- AUD / USD remains under constant bearish pressure on Tuesday.
- The US dollar index extends the rally and renews its multi-month highs above 93.00.
- The mixed macroeconomic data releases from the United States did not trigger a market reaction.
AUD / USD declined slightly during the Asian session before entering a consolidation phase around 0.7330 during European trading hours. With the greenback continuing to strengthen in the second half of the day, the pair took further bearish pressure and was last seen trading at its lowest level since November at 0.7305, losing 0.5% on on a daily basis.

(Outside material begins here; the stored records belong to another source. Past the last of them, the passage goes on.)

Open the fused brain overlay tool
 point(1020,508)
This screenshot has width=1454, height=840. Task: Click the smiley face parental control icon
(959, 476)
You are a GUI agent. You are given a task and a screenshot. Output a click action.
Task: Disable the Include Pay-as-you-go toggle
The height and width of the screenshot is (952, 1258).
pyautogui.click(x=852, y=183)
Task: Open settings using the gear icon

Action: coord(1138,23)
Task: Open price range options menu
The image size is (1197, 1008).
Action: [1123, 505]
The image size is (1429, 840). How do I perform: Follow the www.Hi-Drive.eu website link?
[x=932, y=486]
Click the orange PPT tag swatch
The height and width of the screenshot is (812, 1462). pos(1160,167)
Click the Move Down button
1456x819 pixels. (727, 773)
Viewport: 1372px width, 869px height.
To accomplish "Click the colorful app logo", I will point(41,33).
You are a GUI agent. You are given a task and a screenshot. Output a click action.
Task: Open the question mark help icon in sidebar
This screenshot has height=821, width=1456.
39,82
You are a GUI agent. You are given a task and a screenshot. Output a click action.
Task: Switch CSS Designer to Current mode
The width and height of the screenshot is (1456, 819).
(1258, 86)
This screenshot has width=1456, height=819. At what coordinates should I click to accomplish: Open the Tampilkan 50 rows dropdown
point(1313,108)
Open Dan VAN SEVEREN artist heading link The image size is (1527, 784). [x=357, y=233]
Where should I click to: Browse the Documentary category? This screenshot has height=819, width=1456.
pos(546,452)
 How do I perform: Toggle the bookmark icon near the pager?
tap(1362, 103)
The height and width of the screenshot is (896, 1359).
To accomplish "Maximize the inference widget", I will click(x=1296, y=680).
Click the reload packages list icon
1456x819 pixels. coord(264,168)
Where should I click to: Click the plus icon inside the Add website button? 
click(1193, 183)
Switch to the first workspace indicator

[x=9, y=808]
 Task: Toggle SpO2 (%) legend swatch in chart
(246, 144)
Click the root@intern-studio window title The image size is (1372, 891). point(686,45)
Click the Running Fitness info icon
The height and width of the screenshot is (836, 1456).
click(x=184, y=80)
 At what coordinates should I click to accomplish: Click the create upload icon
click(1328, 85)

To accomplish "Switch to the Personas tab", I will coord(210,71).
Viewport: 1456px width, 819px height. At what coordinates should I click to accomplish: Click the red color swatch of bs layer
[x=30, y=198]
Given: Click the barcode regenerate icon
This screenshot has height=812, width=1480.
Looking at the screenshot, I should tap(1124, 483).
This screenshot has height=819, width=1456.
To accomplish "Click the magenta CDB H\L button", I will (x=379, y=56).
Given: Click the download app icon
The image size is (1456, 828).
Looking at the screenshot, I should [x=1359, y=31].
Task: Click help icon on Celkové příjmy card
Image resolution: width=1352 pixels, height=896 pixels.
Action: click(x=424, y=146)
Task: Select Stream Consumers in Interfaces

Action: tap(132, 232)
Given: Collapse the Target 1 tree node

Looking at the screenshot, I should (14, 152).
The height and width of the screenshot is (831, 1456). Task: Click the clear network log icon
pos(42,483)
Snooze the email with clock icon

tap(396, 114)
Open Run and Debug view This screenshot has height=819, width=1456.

RBA publication weighs on AUD
In the minutes of its July policy meeting, the Reserve Bank of Australia (RBA) reiterated that policymakers remain committed to maintaining very favorable monetary conditions. In evaluating the RBA’s publication, “we now expect the RBA to reverse its cut decision at its August meeting,” Goldman Sachs analysts noted. “Instead, we expect the RBA to continue buying QE bonds at A $ 5bn / week after the current tranche ends in September, before finally starting to decline in November 2021. . “
On the other hand, the greenback continues to outperform its rivals as risk aversion flows keep financial markets in check. Currently, the US dollar index is up 0.33% on the day to 93.13.
Data from the United States alone showed on Tuesday that housing starts rose 6.3% in June. On a negative note, the Federal Reserve Bank of Philadelphia’s non-manufacturing index edged down to 53.1 in July from 59.6 in June.
On Wednesday, data from the Westpac Leading Index and June retail sales will appear in Australia’s economic record.